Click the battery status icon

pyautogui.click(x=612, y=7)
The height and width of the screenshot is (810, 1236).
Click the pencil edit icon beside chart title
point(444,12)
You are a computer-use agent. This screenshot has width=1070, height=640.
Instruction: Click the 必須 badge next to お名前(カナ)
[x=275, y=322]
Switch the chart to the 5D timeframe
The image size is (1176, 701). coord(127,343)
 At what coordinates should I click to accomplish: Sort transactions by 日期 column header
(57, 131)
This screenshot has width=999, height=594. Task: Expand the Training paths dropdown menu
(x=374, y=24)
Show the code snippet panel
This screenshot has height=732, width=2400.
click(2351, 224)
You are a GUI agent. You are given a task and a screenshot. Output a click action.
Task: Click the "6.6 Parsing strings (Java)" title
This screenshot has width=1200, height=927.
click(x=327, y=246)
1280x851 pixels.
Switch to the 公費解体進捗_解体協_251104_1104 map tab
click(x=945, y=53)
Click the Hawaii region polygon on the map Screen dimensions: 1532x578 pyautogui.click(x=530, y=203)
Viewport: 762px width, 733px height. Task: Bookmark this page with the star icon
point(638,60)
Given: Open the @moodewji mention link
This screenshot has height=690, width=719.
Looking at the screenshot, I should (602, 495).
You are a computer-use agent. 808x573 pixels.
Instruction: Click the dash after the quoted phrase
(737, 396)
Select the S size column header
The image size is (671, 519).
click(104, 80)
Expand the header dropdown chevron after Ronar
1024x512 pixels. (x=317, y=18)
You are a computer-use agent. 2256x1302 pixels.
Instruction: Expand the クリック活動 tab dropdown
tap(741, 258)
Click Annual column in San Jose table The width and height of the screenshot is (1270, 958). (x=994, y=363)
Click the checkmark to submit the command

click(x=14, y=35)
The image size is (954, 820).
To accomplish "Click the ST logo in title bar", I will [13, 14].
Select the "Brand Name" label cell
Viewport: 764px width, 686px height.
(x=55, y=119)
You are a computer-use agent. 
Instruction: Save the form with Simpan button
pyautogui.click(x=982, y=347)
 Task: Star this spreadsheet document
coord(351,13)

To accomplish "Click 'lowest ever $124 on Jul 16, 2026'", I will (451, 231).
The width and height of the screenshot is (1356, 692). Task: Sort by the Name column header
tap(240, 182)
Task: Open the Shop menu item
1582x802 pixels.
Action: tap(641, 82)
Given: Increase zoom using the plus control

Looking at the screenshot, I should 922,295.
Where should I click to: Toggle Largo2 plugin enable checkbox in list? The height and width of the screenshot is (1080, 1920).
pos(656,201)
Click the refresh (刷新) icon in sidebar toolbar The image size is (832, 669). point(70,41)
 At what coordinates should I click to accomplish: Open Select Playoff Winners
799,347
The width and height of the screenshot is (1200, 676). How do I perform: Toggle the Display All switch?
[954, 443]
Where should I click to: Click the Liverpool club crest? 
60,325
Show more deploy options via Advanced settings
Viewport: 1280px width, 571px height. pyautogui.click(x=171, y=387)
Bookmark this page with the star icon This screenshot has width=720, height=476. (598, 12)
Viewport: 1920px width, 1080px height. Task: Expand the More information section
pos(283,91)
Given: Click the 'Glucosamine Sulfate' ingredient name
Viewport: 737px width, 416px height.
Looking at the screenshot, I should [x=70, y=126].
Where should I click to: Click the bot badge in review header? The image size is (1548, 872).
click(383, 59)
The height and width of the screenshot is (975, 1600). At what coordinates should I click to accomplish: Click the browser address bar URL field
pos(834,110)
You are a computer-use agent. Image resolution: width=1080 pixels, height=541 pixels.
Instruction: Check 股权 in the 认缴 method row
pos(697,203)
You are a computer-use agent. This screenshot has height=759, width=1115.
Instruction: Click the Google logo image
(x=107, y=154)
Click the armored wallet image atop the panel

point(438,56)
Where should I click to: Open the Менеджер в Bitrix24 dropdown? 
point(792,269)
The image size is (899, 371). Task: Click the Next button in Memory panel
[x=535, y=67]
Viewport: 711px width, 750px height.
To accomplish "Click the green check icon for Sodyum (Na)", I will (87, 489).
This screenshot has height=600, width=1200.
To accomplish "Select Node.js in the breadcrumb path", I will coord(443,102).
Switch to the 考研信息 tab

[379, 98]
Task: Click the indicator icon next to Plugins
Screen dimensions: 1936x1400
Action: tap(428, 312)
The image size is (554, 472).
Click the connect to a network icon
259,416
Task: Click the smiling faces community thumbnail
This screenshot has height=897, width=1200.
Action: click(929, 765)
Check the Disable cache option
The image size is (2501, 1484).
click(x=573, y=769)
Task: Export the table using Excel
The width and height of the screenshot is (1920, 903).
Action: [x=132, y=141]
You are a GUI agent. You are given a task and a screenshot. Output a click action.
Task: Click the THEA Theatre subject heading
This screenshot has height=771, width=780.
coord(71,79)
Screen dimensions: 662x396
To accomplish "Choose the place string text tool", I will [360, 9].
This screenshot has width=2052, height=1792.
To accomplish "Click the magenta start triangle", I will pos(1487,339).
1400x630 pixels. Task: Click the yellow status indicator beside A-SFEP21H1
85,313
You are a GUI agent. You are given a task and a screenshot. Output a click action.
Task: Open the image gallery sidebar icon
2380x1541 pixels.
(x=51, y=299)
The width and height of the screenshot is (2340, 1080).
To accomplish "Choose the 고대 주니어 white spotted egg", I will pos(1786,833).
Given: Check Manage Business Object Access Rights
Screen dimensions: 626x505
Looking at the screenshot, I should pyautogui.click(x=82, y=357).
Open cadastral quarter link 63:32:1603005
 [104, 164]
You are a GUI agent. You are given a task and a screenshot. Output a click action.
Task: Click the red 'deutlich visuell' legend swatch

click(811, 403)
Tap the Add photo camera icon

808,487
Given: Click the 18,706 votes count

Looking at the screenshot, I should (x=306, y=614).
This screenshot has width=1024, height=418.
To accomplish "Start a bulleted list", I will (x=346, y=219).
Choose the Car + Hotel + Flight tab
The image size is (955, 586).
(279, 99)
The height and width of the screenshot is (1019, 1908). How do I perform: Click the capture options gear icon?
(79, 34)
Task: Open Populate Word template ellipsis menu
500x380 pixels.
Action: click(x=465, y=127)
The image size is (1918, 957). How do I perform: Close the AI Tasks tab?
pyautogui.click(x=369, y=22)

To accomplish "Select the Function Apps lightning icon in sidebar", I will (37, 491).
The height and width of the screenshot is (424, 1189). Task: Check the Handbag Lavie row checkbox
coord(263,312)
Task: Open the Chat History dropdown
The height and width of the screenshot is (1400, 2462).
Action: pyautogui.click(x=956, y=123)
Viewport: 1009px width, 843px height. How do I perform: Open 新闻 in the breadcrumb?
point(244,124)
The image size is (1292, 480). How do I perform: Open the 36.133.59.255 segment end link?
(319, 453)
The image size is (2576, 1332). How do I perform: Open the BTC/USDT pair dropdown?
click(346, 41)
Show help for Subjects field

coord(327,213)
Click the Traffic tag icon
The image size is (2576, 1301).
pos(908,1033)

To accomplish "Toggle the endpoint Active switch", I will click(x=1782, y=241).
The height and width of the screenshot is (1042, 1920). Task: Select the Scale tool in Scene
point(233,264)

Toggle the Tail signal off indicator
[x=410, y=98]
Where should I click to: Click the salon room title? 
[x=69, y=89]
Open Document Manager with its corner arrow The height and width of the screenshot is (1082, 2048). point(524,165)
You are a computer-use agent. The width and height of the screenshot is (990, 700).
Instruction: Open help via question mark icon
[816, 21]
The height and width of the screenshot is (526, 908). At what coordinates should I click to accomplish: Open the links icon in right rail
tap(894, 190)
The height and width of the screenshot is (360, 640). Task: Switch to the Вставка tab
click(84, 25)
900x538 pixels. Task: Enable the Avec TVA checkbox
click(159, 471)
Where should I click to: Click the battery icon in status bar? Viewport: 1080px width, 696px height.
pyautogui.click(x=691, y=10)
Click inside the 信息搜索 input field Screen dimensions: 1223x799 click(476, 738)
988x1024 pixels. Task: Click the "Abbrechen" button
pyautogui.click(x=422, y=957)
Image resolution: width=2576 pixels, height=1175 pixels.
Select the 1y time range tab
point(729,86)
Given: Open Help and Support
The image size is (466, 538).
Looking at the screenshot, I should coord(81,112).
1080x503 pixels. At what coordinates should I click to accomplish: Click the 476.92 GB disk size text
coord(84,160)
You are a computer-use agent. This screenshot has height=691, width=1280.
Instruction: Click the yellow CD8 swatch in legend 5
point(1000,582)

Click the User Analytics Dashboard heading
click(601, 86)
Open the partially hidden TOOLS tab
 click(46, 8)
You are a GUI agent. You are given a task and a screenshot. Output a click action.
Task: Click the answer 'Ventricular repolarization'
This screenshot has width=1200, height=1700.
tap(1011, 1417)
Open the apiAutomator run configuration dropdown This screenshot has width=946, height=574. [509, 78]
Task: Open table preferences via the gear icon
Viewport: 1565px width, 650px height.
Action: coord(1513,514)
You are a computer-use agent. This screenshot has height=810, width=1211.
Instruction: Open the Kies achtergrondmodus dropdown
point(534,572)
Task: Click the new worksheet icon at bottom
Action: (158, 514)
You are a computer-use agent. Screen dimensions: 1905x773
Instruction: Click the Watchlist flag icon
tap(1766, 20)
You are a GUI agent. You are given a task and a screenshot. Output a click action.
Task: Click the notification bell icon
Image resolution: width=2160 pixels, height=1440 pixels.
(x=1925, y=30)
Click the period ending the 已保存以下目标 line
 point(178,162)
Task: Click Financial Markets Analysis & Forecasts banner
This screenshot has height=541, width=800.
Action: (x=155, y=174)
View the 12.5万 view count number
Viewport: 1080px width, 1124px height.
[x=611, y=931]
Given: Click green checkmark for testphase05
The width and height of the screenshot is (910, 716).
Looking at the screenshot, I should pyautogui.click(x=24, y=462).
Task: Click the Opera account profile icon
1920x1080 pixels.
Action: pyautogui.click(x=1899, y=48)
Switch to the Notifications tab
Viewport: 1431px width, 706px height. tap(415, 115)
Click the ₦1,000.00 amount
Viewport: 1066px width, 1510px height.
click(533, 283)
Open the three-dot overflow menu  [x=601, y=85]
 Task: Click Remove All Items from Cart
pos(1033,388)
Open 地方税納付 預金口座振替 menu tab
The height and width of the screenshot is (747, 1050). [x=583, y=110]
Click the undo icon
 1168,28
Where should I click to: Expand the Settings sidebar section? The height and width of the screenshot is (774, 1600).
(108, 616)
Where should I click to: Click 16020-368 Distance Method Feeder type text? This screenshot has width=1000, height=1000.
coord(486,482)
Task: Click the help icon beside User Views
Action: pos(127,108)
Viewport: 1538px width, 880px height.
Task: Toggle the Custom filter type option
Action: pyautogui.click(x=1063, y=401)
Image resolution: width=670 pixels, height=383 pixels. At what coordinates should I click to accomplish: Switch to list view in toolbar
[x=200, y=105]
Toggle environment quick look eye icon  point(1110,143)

———

Copy the listing lines verbatim, starting at the line containing "Toggle the Tail signal off indicator" and ending after the line containing "click(159, 471)".

_Exercise output_.
Toggle the Tail signal off indicator
[x=410, y=98]
Where should I click to: Click the salon room title? 
[x=69, y=89]
Open Document Manager with its corner arrow The height and width of the screenshot is (1082, 2048). point(524,165)
You are a computer-use agent. The width and height of the screenshot is (990, 700).
Instruction: Open help via question mark icon
[816, 21]
The height and width of the screenshot is (526, 908). At what coordinates should I click to accomplish: Open the links icon in right rail
tap(894, 190)
The height and width of the screenshot is (360, 640). Task: Switch to the Вставка tab
click(84, 25)
900x538 pixels. Task: Enable the Avec TVA checkbox
click(159, 471)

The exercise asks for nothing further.